On 9/19/19 4:35 AM, Kevin Wolf wrote:
> Am 18.09.2019 um 20:49 hat John Snow geschrieben:
>> On 9/18/19 4:55 AM, Kevin Wolf wrote:
>>> Running iotests is not required to build QEMU, so we can have stricter
>>> version requirements for Python here and can make use of new features
>>> and drop compatibility code earlier.
>>> This makes qemu-iotests skip all Python tests if a Python version before
>>> 3.5 is used for the build.
>>> Suggested-by: Eduardo Habkost <address@hidden>
>>> Signed-off-by: Kevin Wolf <address@hidden>
>>> ---
>>>   tests/qemu-iotests/check | 14 +++++++++++++-
>>>   1 file changed, 13 insertions(+), 1 deletion(-)
>>> diff --git a/tests/qemu-iotests/check b/tests/qemu-iotests/check
>>> index 875399d79f..a68f414d6c 100755
>>> --- a/tests/qemu-iotests/check
>>> +++ b/tests/qemu-iotests/check
>>> @@ -633,6 +633,13 @@ then
>>>       export SOCKET_SCM_HELPER="$build_iotests/socket_scm_helper"
>>>   fi
>>> +# Note that if the Python conditional here evaluates True we will exit
>>> +# with status 1 which is a shell 'false' value.
>>> +python_usable=false
>>> +if ! $PYTHON -c 'import sys; sys.exit(sys.version_info >= (3,5))'; then
>>> +    python_usable=true
>>> +fi
>>> +
>> Do we want this as a temporary fix only until we can stipulate the same
>> version in the configure file?
> I thought that maybe we should leave the code around so that at some
> later point, we could upgrade it to 3.6 (or something else) before QEMU
> as a whole does so.

Sorry for the double-post. Do we want the iotest dependencies to
formally diverge from QEMU as a whole? It's part of the default `make
check` target and it's nice that it only skips instead of failing
outright, but ... I would like to somehow centrally express our
dependencies instead of hard-coding them in various individual places.
Python can be just one example of this.

Ideally, in my software utopia; configure expresses these dependencies
in a central location where they are easy to verify and maintain.
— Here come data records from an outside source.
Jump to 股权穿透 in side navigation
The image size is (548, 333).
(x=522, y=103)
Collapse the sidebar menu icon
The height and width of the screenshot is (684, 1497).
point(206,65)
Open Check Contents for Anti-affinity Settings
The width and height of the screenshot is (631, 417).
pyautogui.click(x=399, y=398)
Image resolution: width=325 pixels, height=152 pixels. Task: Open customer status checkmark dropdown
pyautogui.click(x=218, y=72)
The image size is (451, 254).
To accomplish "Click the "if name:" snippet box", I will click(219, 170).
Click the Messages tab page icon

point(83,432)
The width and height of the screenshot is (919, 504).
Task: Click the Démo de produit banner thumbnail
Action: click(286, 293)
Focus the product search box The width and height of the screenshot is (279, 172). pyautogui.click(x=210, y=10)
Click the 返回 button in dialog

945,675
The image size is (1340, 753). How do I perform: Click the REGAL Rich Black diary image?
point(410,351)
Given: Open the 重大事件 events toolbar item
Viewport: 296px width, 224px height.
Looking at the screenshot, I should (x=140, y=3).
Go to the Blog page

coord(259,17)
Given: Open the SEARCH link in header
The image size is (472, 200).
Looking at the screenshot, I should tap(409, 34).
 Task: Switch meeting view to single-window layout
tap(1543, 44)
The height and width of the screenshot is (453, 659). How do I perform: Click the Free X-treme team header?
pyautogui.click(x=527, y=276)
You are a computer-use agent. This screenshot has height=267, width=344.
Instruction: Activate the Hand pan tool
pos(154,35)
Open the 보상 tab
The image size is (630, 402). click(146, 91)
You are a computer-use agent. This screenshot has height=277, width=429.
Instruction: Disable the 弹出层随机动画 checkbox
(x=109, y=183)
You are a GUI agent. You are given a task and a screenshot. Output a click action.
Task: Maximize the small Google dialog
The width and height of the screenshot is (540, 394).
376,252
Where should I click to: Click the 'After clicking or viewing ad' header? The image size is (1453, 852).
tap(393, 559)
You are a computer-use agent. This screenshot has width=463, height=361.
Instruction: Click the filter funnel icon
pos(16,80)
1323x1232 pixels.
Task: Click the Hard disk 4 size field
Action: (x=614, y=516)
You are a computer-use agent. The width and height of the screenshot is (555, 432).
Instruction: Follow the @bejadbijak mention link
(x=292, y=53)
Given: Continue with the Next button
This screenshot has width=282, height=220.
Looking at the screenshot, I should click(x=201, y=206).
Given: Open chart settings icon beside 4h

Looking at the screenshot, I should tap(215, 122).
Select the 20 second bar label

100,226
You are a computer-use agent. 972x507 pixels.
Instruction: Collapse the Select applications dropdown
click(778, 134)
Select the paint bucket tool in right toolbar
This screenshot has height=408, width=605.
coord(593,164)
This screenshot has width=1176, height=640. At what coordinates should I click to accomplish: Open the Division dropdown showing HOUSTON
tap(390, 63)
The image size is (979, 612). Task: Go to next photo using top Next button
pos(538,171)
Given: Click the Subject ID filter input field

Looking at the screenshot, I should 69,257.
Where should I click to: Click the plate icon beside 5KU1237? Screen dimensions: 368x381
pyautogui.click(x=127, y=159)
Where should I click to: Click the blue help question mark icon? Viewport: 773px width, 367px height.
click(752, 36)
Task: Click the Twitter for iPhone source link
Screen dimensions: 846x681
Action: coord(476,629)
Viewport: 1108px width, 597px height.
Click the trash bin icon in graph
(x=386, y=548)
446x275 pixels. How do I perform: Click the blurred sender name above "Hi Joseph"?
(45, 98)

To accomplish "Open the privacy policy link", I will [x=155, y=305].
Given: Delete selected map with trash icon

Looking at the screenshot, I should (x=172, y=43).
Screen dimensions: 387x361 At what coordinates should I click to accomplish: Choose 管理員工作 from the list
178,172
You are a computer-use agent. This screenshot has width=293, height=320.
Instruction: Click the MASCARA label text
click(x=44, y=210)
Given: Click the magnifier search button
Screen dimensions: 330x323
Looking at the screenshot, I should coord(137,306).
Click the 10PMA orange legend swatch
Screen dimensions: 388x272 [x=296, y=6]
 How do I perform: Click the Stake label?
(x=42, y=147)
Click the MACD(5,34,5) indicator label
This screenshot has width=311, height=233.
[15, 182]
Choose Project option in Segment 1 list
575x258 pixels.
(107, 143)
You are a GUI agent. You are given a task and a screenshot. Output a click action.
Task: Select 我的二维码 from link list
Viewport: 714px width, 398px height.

(And easy for downstream maintainers to verify and adjust their package
dependencies as-needed, too.)

I don't think it's a good idea to make testing run far ahead of the
build requirements in case we see more re-use and interdependence of
Python code in the future. Or, in general, to allow situations where you
can build but not test, especially on older platforms where that testing
might be even more important.

I think we're being good about that so far, but fracturing the
requirements seems like a step we maybe ought not take if we don't have to.

But, well, maybe it is a good idea and I am wrong, but I still think it
gets confusing to have one-off dependencies expressed in various places.

> In fact... Could we already require 3.6 now instead of using 3.5, which
> I think we only chose because of Debian Stretch (oldstable)?